TEXTE FOURNI —
Intervention de Matthias Fekl

Réunion du mercredi 24 novembre 2021 à 19h00
Commission d'enquête chargée de rechercher d'éventuels dysfonctionnements de la justice et de la police dans l'affaire dite sarah halimi et de formuler des propositions pour éviter le cas échéant leur renouvellement

Matthias Fekl, ancien ministre de l'intérieur :

Même s'il donne l'impression de ne pas l'être, il peut l'être. La famille affirme qu'il n'est pas armé, mais ce n'est pas parce qu'elle le dit que c'est vrai. Je ne dis pas qu'il était armé. Mais les policiers ne peuvent pas déduire de ce qui leur est dit qu'il s'agit de la vérité. Il peut se saisir d'un couteau dans l'appartement, il peut prendre un enfant et le massacrer, il peut se passer mille choses derrière une porte fermée avec une personne qui, manifestement, n'est pas là pour faire du bien, et la suite tragique le démontrera.

Dans l'analyse, les policiers, qui interviennent en quelques minutes, ne peuvent pas avoir le diagnostic de ce qu'il se passe à l'intérieur. L'état de nécessité, que vous évoquez, M. le président, n'est donc pas nécessairement constitué et les appels au secours, à ce moment-là, ne sont pas présents.

Entrées stockées du jeu de données —
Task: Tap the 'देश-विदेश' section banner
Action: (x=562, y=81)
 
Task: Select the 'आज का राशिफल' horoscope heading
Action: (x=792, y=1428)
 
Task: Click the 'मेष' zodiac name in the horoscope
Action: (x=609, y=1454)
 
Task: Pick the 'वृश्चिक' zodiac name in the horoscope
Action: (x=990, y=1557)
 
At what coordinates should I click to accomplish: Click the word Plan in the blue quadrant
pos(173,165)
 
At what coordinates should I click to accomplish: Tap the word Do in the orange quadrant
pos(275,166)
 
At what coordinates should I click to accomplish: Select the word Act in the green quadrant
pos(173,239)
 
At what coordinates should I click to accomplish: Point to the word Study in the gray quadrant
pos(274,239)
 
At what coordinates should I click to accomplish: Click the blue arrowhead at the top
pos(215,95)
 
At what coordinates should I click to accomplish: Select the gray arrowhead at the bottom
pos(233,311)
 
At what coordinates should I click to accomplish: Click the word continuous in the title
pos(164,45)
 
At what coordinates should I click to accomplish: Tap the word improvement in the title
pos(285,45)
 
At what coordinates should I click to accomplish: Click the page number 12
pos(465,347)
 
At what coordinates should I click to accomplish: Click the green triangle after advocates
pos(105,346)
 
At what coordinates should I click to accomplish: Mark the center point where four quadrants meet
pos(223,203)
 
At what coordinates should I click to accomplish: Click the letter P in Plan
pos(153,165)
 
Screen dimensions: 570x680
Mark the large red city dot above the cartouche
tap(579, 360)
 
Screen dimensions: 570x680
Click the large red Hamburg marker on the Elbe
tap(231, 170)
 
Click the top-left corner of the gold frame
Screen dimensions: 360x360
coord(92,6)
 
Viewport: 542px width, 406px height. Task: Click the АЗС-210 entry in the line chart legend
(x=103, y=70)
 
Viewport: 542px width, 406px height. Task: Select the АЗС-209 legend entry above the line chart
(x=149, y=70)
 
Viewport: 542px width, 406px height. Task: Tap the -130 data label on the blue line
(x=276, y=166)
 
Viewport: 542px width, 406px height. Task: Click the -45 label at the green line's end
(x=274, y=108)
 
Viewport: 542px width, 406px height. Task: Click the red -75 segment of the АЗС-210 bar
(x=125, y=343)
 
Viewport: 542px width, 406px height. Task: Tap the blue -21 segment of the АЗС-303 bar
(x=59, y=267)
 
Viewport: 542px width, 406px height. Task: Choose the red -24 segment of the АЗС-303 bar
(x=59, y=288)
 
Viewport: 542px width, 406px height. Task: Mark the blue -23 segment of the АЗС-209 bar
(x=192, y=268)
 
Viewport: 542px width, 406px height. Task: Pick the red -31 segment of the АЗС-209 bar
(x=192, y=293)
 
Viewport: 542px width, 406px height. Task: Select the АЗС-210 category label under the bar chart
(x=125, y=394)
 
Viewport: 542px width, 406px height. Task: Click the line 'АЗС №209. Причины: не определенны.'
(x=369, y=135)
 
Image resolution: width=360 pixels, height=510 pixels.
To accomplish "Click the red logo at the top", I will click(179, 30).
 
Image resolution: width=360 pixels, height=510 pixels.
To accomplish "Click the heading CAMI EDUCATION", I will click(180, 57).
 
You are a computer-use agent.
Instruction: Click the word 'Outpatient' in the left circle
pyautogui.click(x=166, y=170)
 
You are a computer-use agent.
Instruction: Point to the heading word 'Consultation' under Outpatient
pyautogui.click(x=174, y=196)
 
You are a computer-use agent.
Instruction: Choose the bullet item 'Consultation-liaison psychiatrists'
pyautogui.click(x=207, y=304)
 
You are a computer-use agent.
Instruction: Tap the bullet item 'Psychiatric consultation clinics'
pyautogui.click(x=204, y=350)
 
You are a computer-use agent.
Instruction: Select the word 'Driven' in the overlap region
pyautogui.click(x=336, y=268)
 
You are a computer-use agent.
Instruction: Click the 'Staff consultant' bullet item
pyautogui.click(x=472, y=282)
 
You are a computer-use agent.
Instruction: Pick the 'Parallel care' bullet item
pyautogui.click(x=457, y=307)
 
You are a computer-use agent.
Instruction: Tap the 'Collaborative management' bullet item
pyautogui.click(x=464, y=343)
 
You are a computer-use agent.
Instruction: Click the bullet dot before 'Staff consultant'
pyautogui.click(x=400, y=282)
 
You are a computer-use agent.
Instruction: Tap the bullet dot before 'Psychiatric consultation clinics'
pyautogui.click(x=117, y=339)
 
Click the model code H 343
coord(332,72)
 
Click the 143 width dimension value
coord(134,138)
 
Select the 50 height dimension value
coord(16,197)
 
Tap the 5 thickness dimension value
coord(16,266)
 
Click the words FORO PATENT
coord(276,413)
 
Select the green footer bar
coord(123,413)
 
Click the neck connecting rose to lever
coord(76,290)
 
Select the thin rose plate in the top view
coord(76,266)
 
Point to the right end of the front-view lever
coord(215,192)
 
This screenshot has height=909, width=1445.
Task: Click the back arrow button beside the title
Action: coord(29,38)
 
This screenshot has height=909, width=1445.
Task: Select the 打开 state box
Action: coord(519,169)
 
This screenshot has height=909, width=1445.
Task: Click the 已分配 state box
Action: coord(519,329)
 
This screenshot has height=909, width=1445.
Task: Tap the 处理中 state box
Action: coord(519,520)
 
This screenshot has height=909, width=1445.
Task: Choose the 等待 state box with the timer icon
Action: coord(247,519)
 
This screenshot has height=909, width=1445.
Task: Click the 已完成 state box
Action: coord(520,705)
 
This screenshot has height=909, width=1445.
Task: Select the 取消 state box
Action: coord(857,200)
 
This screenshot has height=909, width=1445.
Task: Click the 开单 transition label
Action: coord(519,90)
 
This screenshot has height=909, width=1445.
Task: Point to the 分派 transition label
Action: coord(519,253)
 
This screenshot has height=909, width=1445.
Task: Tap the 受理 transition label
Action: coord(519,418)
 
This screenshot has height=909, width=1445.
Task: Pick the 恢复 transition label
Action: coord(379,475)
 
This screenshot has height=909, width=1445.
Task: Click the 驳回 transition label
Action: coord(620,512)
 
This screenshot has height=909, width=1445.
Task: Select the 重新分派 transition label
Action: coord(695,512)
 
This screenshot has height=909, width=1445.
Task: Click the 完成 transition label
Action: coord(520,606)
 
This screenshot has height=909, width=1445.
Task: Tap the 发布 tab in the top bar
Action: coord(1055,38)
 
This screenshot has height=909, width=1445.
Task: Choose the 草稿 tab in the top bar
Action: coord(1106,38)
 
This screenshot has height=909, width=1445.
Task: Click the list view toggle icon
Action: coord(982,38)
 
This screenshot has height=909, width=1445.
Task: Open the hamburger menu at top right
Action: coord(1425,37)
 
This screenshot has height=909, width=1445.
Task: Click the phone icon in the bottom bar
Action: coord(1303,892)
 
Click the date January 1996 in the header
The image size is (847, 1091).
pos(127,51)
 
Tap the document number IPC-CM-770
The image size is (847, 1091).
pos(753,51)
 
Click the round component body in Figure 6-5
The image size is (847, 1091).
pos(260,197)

CONSIGNE — Dans l'intervention de Matthias Fekl, quelles sont toutes les possibilités introduites par « il peut » dans la phrase qui commence par « Il peut se saisir d'un couteau » ?

CORRIGÉ —
- se saisir d'un couteau dans l'appartement
- prendre un enfant et le massacrer
- se passer mille choses derrière une porte fermée avec une personne qui, manifestement, n'est pas là pour faire du bien